__EXERCISE DETAILS__. Starting at the line containing "is (1840, 696)." and ending at the line containing "Looking at the image, I should click on (431, 594).", rewrite the entries with "highlighted-token" swapped for "marked-token" and nothing else changed. Leave the pictures out of your answer.

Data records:
↓↓↓

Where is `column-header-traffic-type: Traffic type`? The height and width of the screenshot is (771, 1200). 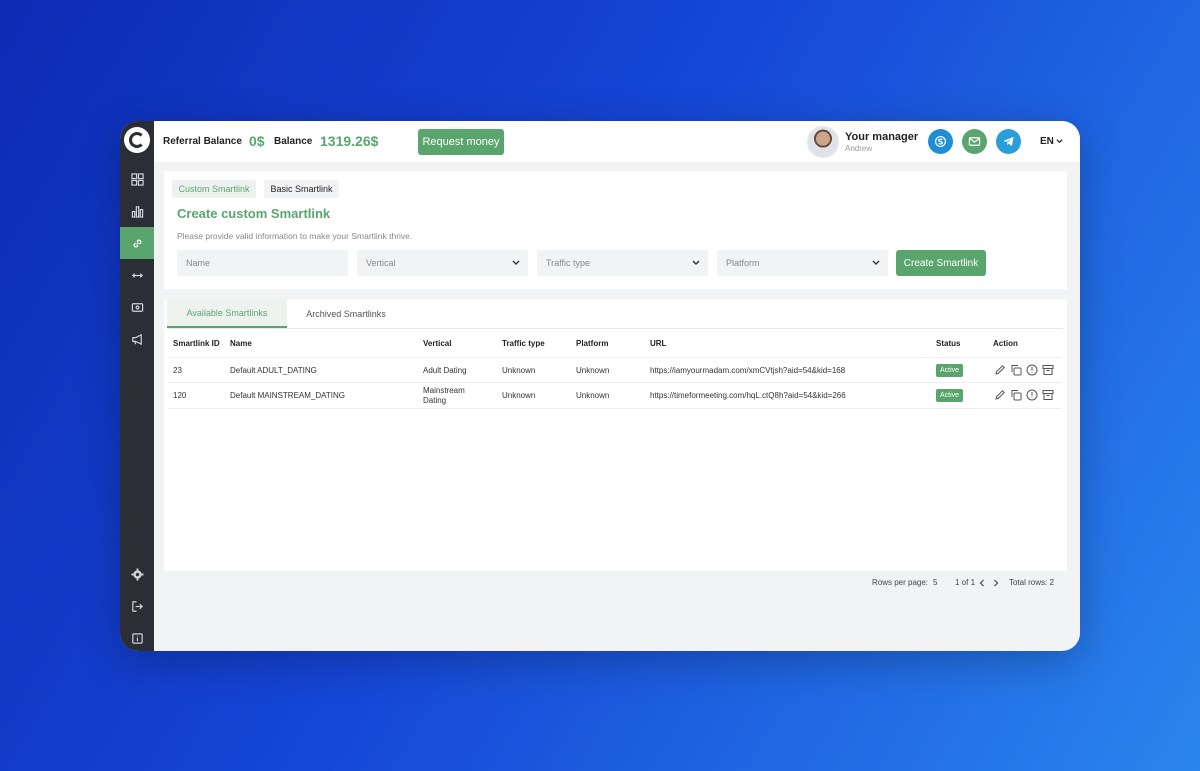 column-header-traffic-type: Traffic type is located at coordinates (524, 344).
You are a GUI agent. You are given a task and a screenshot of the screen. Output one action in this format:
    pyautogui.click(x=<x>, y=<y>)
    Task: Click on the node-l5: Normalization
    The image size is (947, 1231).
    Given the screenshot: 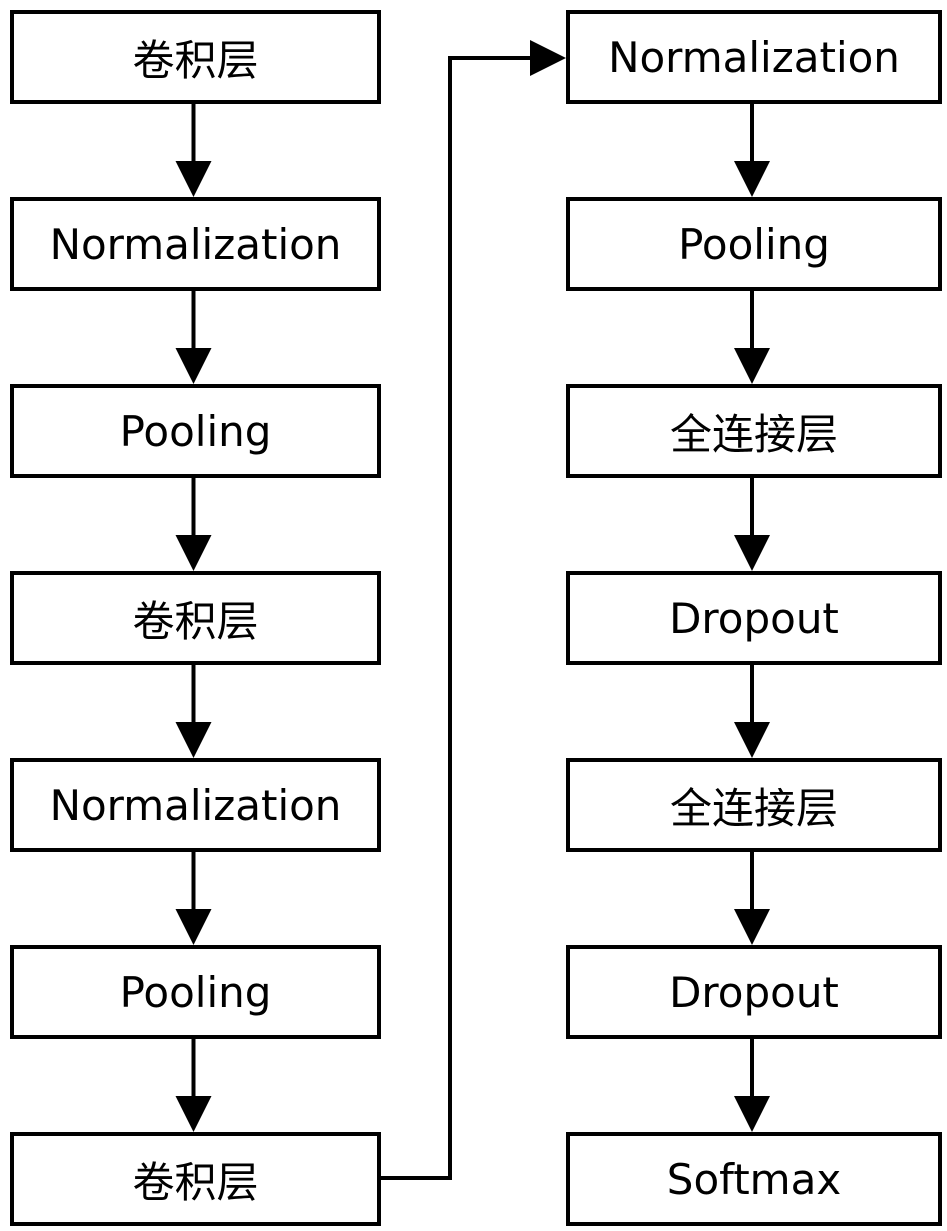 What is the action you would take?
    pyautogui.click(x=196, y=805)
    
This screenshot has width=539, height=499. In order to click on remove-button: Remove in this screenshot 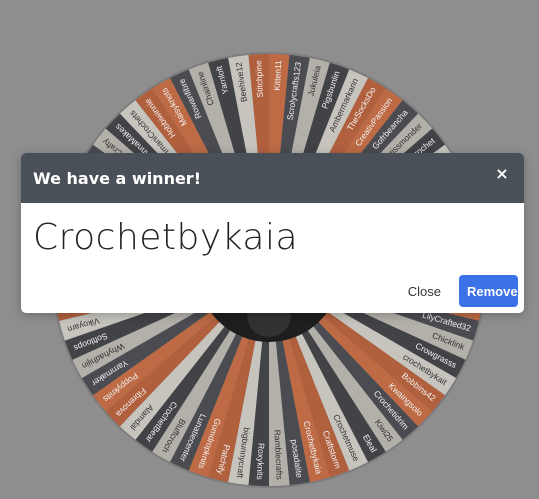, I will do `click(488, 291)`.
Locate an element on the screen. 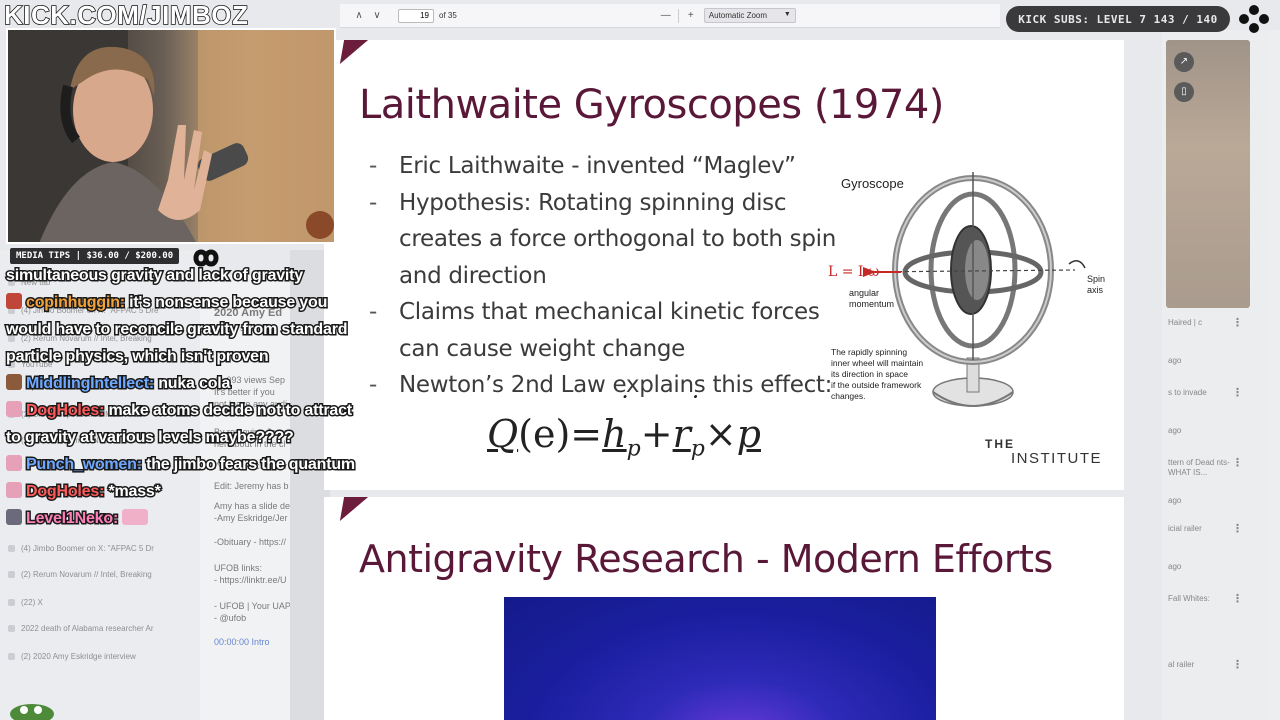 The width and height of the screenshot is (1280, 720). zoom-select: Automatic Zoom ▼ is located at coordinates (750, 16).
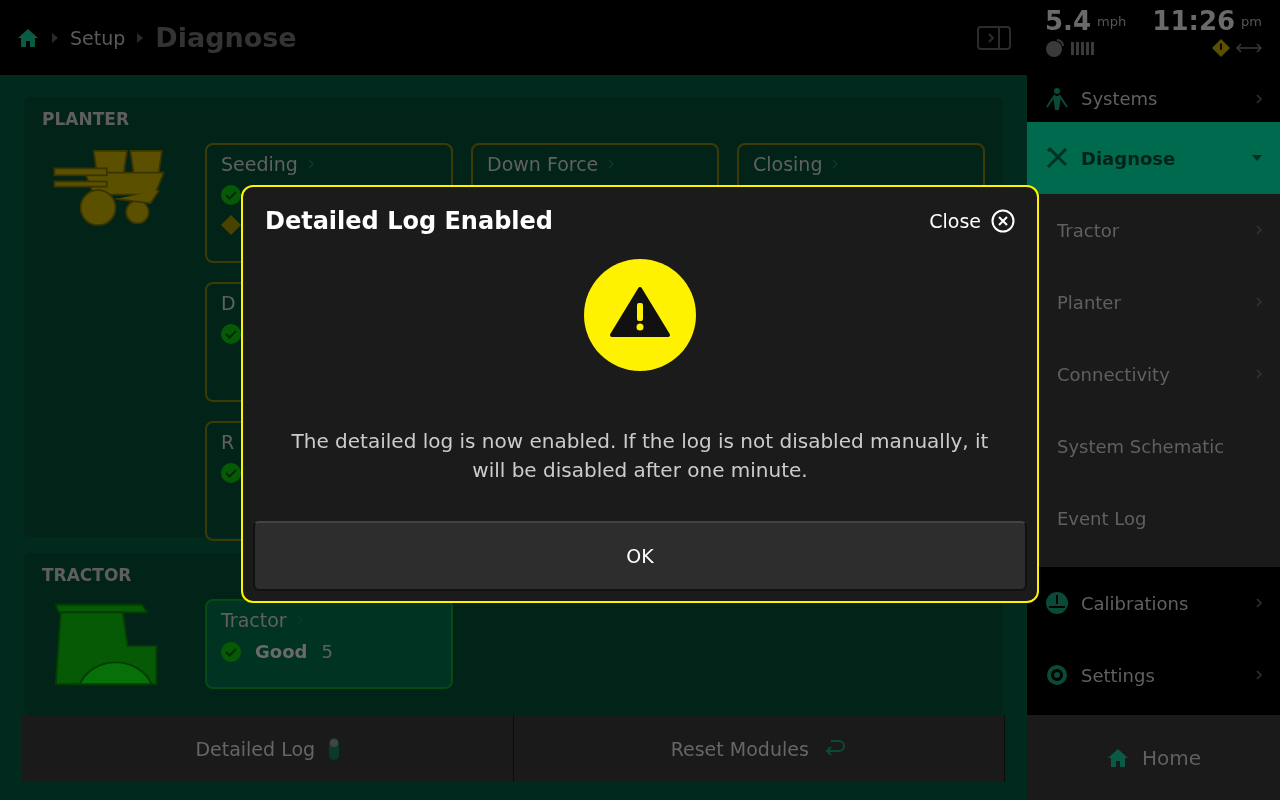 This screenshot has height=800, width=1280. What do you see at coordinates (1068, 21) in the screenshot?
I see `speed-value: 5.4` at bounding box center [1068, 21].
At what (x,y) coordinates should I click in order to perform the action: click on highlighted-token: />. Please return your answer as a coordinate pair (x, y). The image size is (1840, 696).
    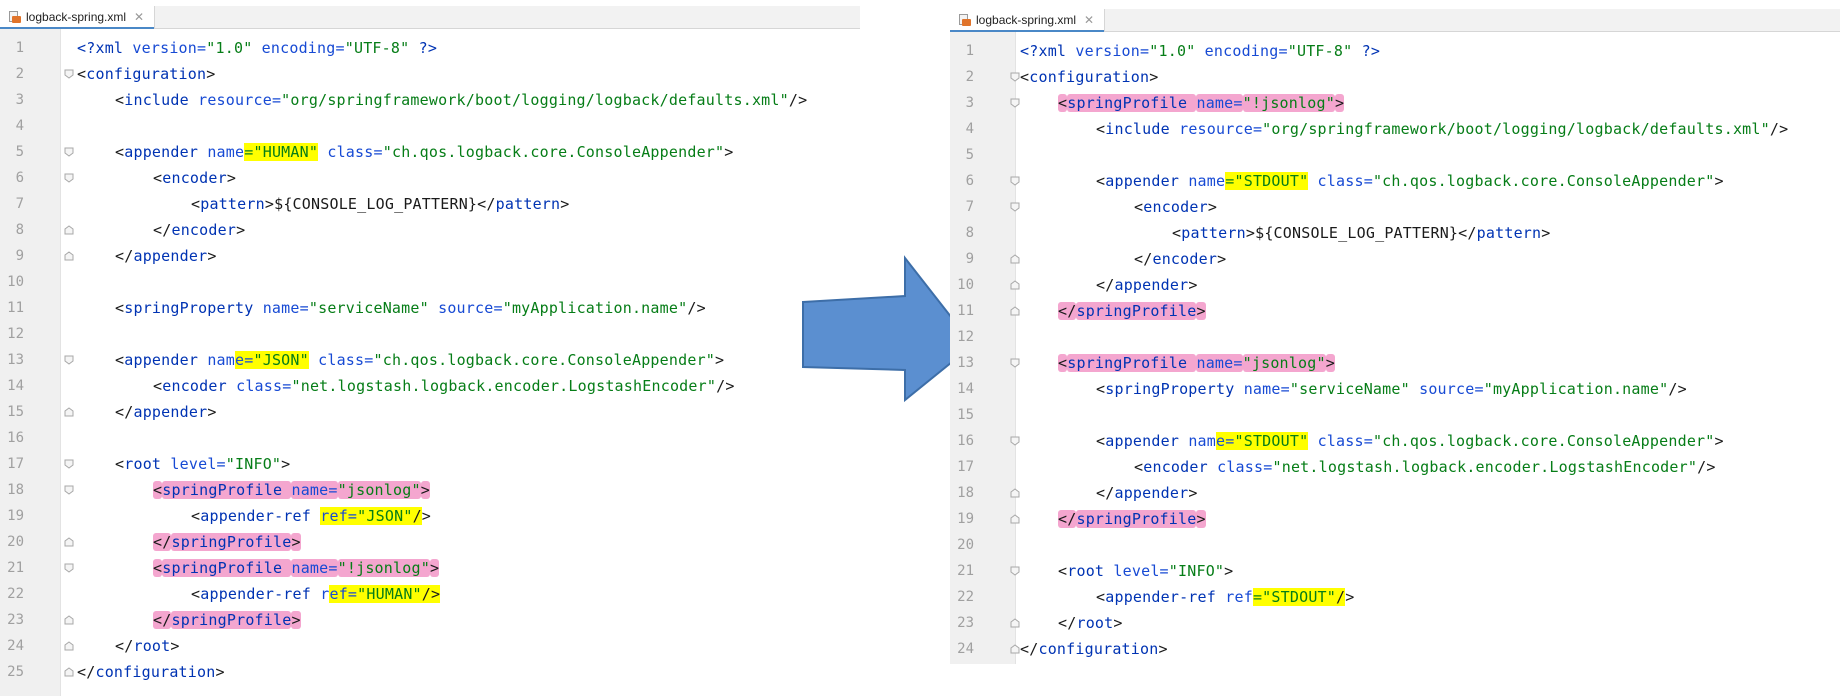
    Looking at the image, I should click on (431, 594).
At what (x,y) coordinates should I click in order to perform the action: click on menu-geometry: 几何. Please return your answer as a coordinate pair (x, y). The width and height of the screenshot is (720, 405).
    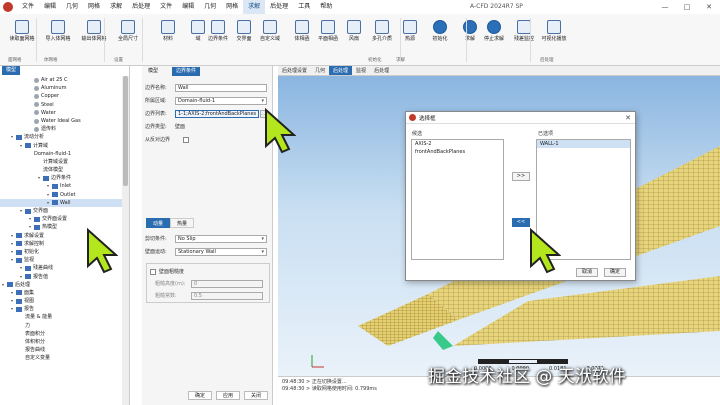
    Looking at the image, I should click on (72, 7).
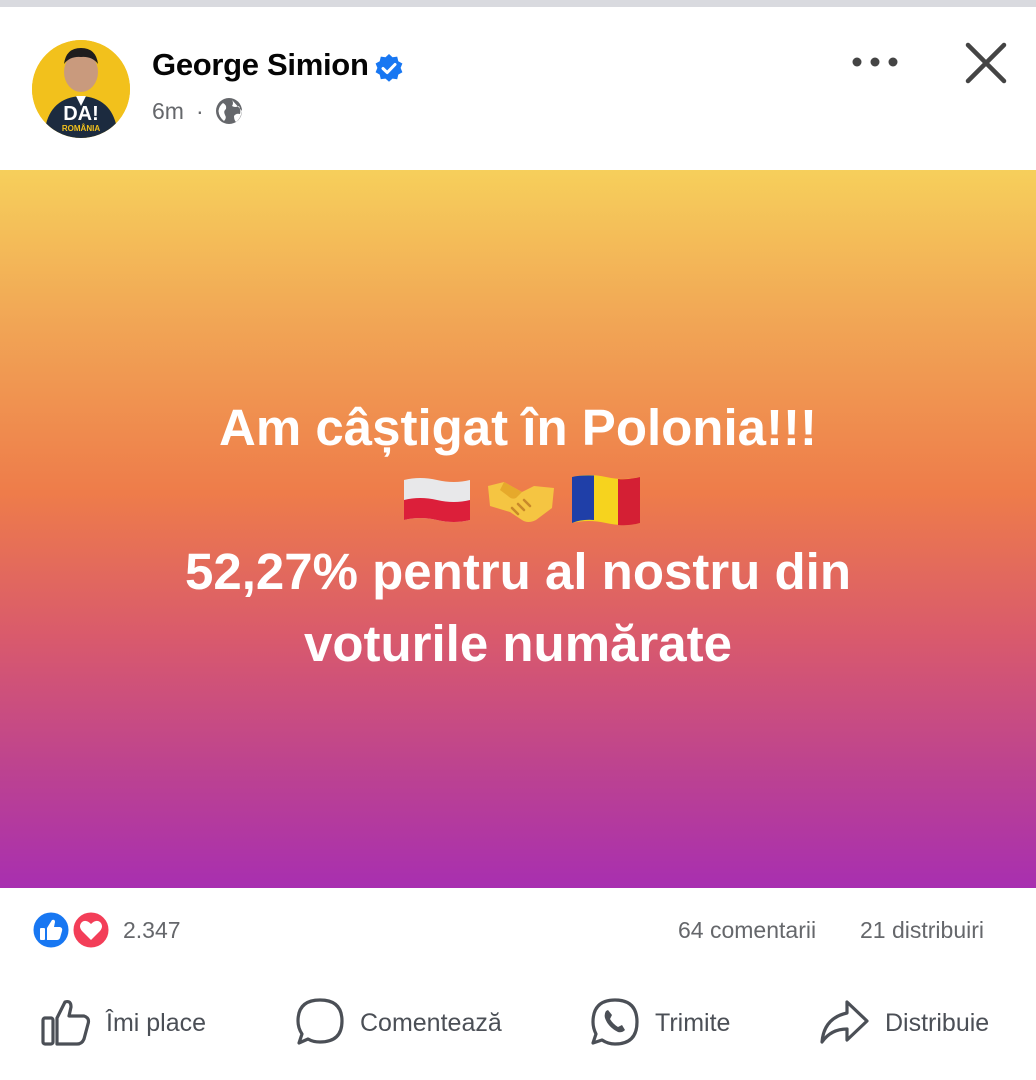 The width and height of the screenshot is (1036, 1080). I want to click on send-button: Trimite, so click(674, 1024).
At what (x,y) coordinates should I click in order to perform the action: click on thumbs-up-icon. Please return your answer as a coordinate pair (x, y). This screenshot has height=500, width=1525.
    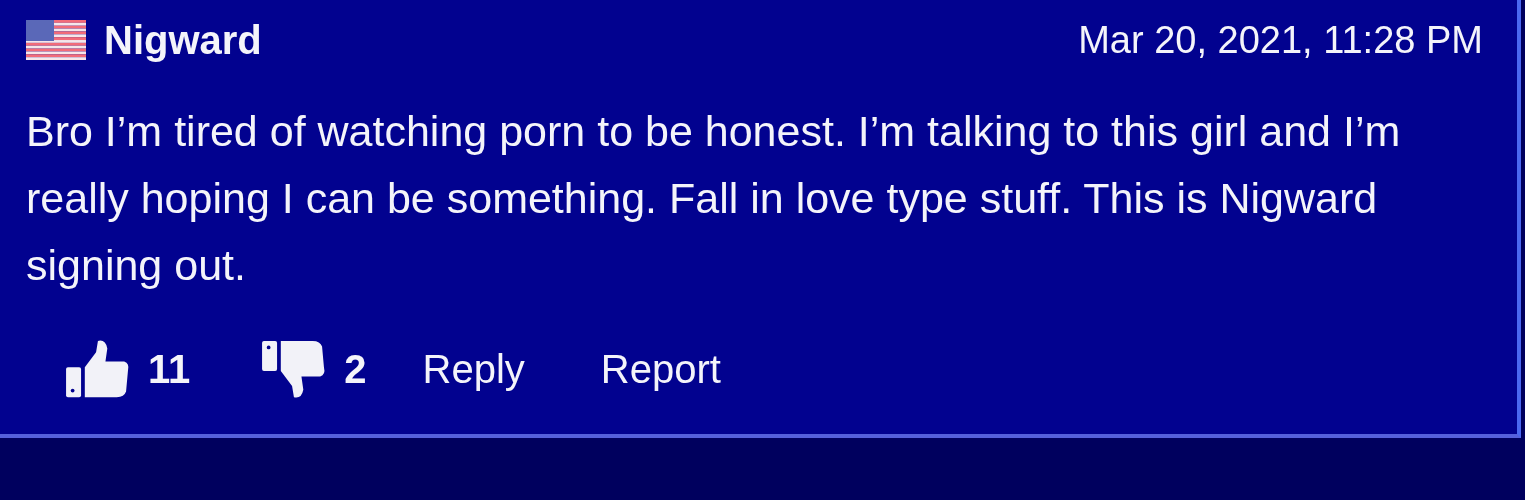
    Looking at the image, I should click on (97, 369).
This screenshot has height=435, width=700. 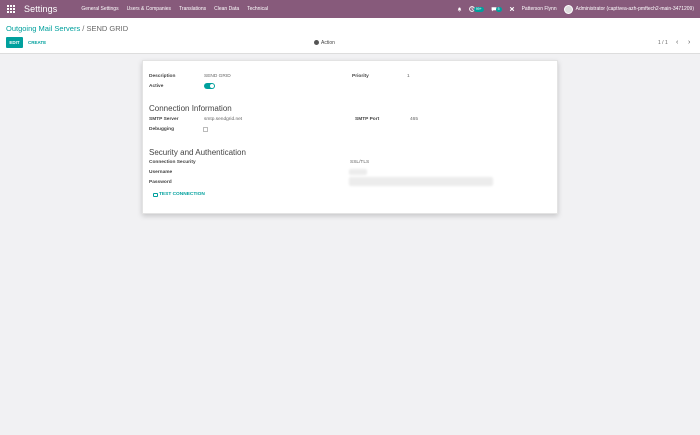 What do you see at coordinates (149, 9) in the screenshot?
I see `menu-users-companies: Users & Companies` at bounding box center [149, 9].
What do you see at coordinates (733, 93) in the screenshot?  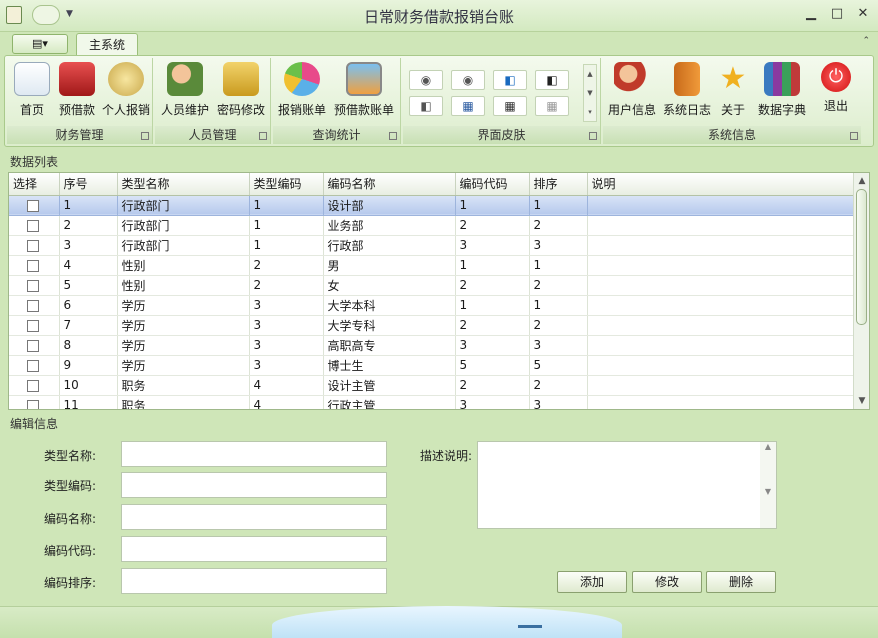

↑↑↑

__WRITTEN ANSWER__.
At what (x,y) coordinates should I click in order to perform the action: click on marked-token: />. Please return your answer as a coordinate pair (x, y). The image size is (1840, 696).
    Looking at the image, I should click on (431, 594).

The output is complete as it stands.